This study is dedicated to the memory of William G. Bensen MD, who was BioTRAC’s primary investigator from its inception in 2002 until his premature passing on March 15th, 2017. The authors are indebted to the BioTRAC investigators, nurses, study coordinators and to the individuals who were involved in its design, management, data generation and dissemination: Vincent Letourneau, John Leombruno, Hayssam Khalil, Chad Mitchell, Sophie-Elise Michaud, Frank Hack, Nader Khabboul, Heidi Imhoff, Susan Otawa, May Shawi, Kathy Tkaczyk, Karina Maslova, Brendan Osborne, Odalis Asin-Milan, Meagan Rachich, John S. Sampalis, Eliofotisti Psaradellis, Nadia Longo, Julie Vaillancourt, Angela Karellis, Saliha Boumaza, Patricia Bandeira, Karen Landers, Clara Fehrmann, Julie Dinniwell, Debra Mitchell and Sandra Sitar.
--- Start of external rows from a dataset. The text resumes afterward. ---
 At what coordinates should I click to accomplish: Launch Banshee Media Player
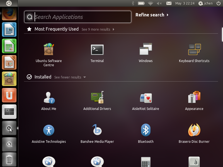coord(97,130)
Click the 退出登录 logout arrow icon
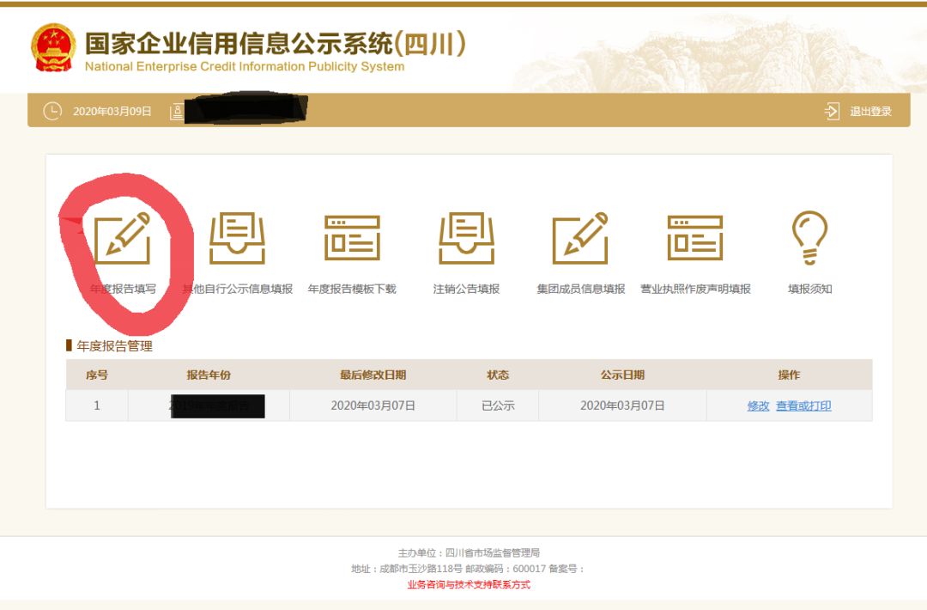 tap(831, 111)
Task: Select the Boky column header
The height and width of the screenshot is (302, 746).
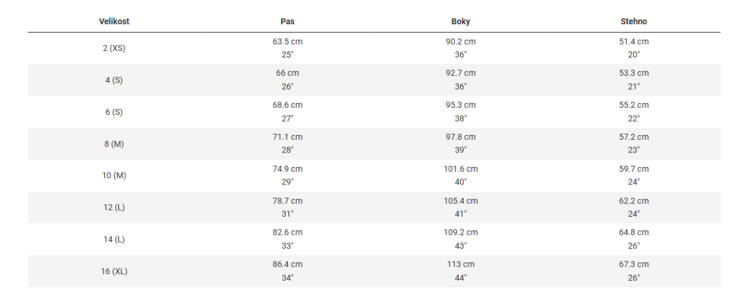Action: 461,21
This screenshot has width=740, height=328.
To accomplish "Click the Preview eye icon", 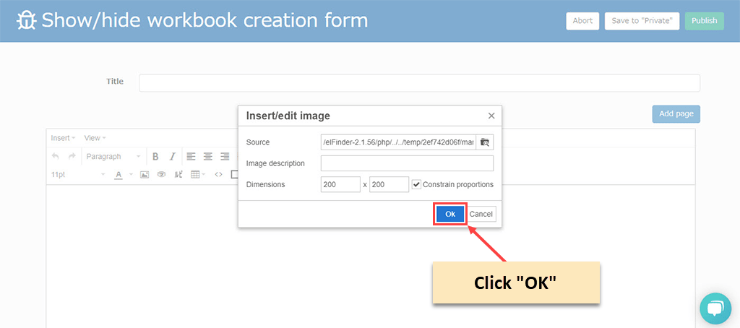I will (x=162, y=174).
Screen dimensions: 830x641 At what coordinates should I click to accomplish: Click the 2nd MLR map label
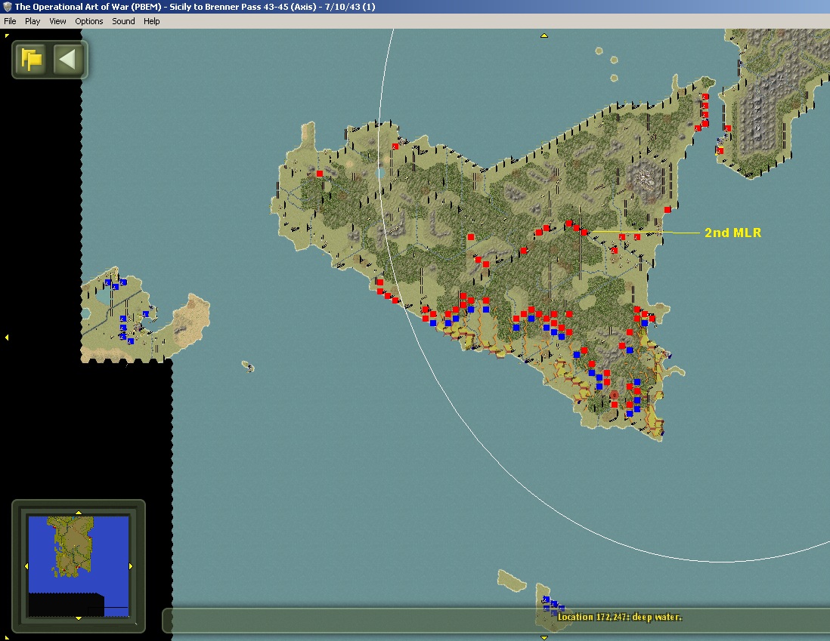click(x=732, y=233)
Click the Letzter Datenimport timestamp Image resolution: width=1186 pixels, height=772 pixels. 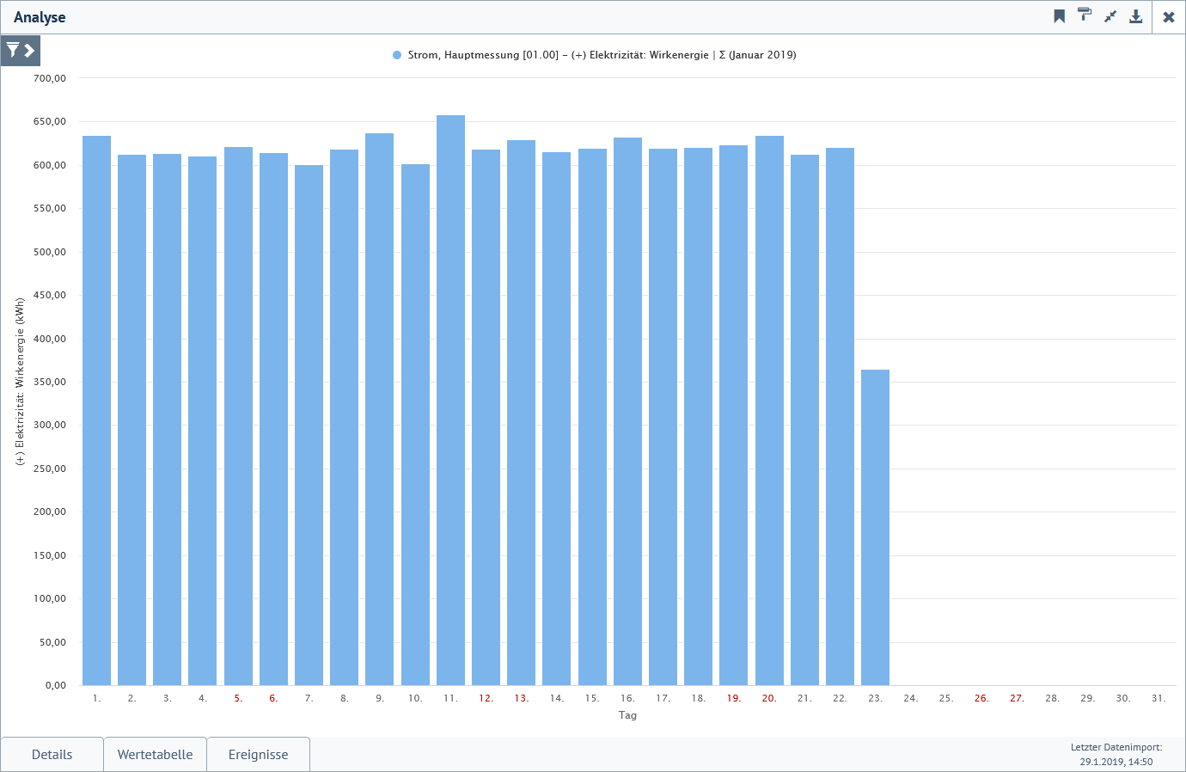tap(1116, 755)
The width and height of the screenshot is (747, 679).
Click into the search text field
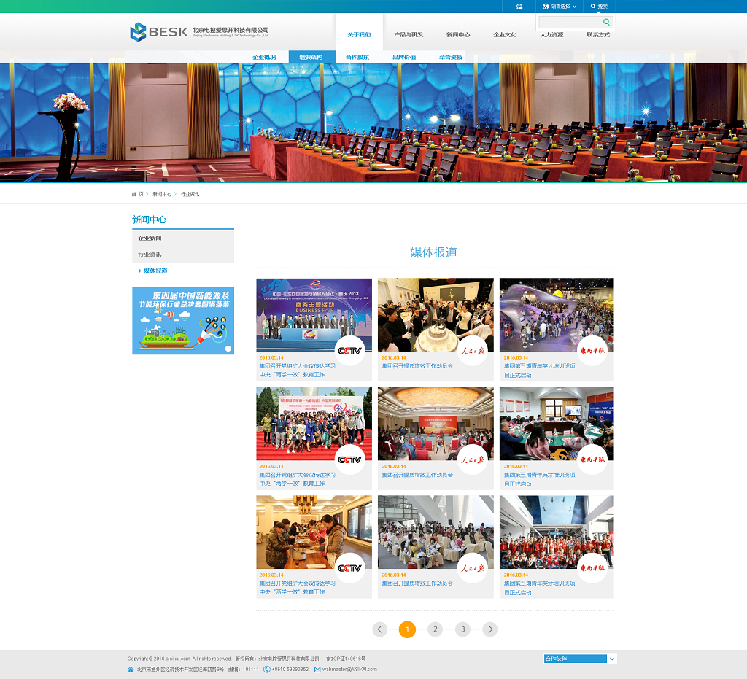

We also wish to thank all the people living with ankylosing spondylitis who shared their time in the study to help us better understand the impact of their disease.

Funding

This study was financed in its entirety and managed by Schering-Plough (from 2002 to 2010; study design and data collection), Merck (from 2010 to 2012; study amendment, design and data collection) and Janssen Inc. (from 2012-present; study amendment, design, data collection, analysis, interpretation and writing).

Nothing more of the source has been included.